• _Try it_
Reproduce the full listing that appears beneath this instruction exactly.

======== Provided records

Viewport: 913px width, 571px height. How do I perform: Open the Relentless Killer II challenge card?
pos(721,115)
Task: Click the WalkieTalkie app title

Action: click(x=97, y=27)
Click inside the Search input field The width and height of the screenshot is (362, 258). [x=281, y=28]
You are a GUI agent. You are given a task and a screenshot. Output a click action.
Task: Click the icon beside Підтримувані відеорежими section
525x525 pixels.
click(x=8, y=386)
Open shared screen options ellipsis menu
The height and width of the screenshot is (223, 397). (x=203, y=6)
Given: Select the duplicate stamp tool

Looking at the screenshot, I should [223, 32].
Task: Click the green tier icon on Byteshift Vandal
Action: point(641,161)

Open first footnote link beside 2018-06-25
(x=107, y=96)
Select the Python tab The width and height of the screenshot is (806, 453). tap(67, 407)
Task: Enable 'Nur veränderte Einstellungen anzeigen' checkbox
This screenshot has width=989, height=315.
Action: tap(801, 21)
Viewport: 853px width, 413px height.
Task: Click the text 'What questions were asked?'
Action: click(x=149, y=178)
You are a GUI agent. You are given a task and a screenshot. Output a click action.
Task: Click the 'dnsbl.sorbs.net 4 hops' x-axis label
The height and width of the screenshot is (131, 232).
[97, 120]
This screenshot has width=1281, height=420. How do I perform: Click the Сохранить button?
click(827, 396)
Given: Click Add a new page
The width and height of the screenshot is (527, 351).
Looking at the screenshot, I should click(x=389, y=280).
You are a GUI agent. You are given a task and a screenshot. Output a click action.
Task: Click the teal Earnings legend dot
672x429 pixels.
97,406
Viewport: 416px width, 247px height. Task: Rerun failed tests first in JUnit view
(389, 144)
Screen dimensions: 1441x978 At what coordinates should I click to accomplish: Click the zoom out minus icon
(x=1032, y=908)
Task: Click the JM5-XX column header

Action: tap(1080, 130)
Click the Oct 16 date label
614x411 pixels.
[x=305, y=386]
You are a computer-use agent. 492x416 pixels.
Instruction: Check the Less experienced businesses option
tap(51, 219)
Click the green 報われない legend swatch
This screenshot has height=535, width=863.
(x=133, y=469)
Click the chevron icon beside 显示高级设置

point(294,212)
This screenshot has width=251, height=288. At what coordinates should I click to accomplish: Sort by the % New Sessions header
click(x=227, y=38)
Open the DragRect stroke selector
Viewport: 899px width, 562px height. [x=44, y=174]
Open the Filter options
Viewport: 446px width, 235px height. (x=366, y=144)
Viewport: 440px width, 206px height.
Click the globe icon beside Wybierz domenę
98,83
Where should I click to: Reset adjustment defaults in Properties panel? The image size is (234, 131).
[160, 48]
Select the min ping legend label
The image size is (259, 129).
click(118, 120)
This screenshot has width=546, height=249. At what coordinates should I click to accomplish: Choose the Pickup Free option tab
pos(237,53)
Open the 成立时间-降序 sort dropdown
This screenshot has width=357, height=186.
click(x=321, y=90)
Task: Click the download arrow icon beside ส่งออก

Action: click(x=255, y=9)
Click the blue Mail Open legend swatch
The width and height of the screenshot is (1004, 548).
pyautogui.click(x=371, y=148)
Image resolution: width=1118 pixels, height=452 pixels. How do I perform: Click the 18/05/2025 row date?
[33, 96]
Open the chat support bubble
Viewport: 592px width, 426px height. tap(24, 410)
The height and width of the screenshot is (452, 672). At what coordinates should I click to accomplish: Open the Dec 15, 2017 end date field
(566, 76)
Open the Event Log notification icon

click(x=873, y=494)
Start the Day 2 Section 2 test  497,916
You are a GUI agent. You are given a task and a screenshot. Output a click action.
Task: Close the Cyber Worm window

================

• _Completed exercise_
Viewport: 913px width, 571px height. How do I perform: Open the Relentless Killer II challenge card?
pos(721,115)
Task: Click the WalkieTalkie app title

Action: click(x=97, y=27)
Click inside the Search input field The width and height of the screenshot is (362, 258). [x=281, y=28]
You are a GUI agent. You are given a task and a screenshot. Output a click action.
Task: Click the icon beside Підтримувані відеорежими section
525x525 pixels.
click(x=8, y=386)
Open shared screen options ellipsis menu
The height and width of the screenshot is (223, 397). (x=203, y=6)
Given: Select the duplicate stamp tool

Looking at the screenshot, I should [223, 32].
Task: Click the green tier icon on Byteshift Vandal
Action: point(641,161)

Open first footnote link beside 2018-06-25
(x=107, y=96)
Select the Python tab The width and height of the screenshot is (806, 453). tap(67, 407)
Task: Enable 'Nur veränderte Einstellungen anzeigen' checkbox
This screenshot has width=989, height=315.
Action: tap(801, 21)
Viewport: 853px width, 413px height.
Task: Click the text 'What questions were asked?'
Action: click(x=149, y=178)
You are a GUI agent. You are given a task and a screenshot. Output a click action.
Task: Click the 'dnsbl.sorbs.net 4 hops' x-axis label
The height and width of the screenshot is (131, 232).
[97, 120]
This screenshot has width=1281, height=420. How do I perform: Click the Сохранить button?
click(827, 396)
Given: Click Add a new page
The width and height of the screenshot is (527, 351).
Looking at the screenshot, I should click(x=389, y=280).
You are a GUI agent. You are given a task and a screenshot. Output a click action.
Task: Click the teal Earnings legend dot
672x429 pixels.
97,406
Viewport: 416px width, 247px height. Task: Rerun failed tests first in JUnit view
(389, 144)
Screen dimensions: 1441x978 At what coordinates should I click to accomplish: Click the zoom out minus icon
(x=1032, y=908)
Task: Click the JM5-XX column header

Action: tap(1080, 130)
Click the Oct 16 date label
614x411 pixels.
[x=305, y=386]
You are a computer-use agent. 492x416 pixels.
Instruction: Check the Less experienced businesses option
tap(51, 219)
Click the green 報われない legend swatch
This screenshot has height=535, width=863.
(x=133, y=469)
Click the chevron icon beside 显示高级设置

point(294,212)
This screenshot has width=251, height=288. At what coordinates should I click to accomplish: Sort by the % New Sessions header
click(x=227, y=38)
Open the DragRect stroke selector
Viewport: 899px width, 562px height. [x=44, y=174]
Open the Filter options
Viewport: 446px width, 235px height. (x=366, y=144)
Viewport: 440px width, 206px height.
Click the globe icon beside Wybierz domenę
98,83
Where should I click to: Reset adjustment defaults in Properties panel? The image size is (234, 131).
[160, 48]
Select the min ping legend label
The image size is (259, 129).
click(118, 120)
This screenshot has width=546, height=249. At what coordinates should I click to accomplish: Choose the Pickup Free option tab
pos(237,53)
Open the 成立时间-降序 sort dropdown
This screenshot has width=357, height=186.
click(x=321, y=90)
Task: Click the download arrow icon beside ส่งออก

Action: click(x=255, y=9)
Click the blue Mail Open legend swatch
The width and height of the screenshot is (1004, 548).
pyautogui.click(x=371, y=148)
Image resolution: width=1118 pixels, height=452 pixels. How do I perform: Click the 18/05/2025 row date?
[33, 96]
Open the chat support bubble
Viewport: 592px width, 426px height. tap(24, 410)
The height and width of the screenshot is (452, 672). At what coordinates should I click to accomplish: Open the Dec 15, 2017 end date field
(566, 76)
Open the Event Log notification icon

click(x=873, y=494)
Start the Day 2 Section 2 test  497,916
You are a GUI agent. You are given a task and a screenshot. Output a click action.
Task: Close the Cyber Worm window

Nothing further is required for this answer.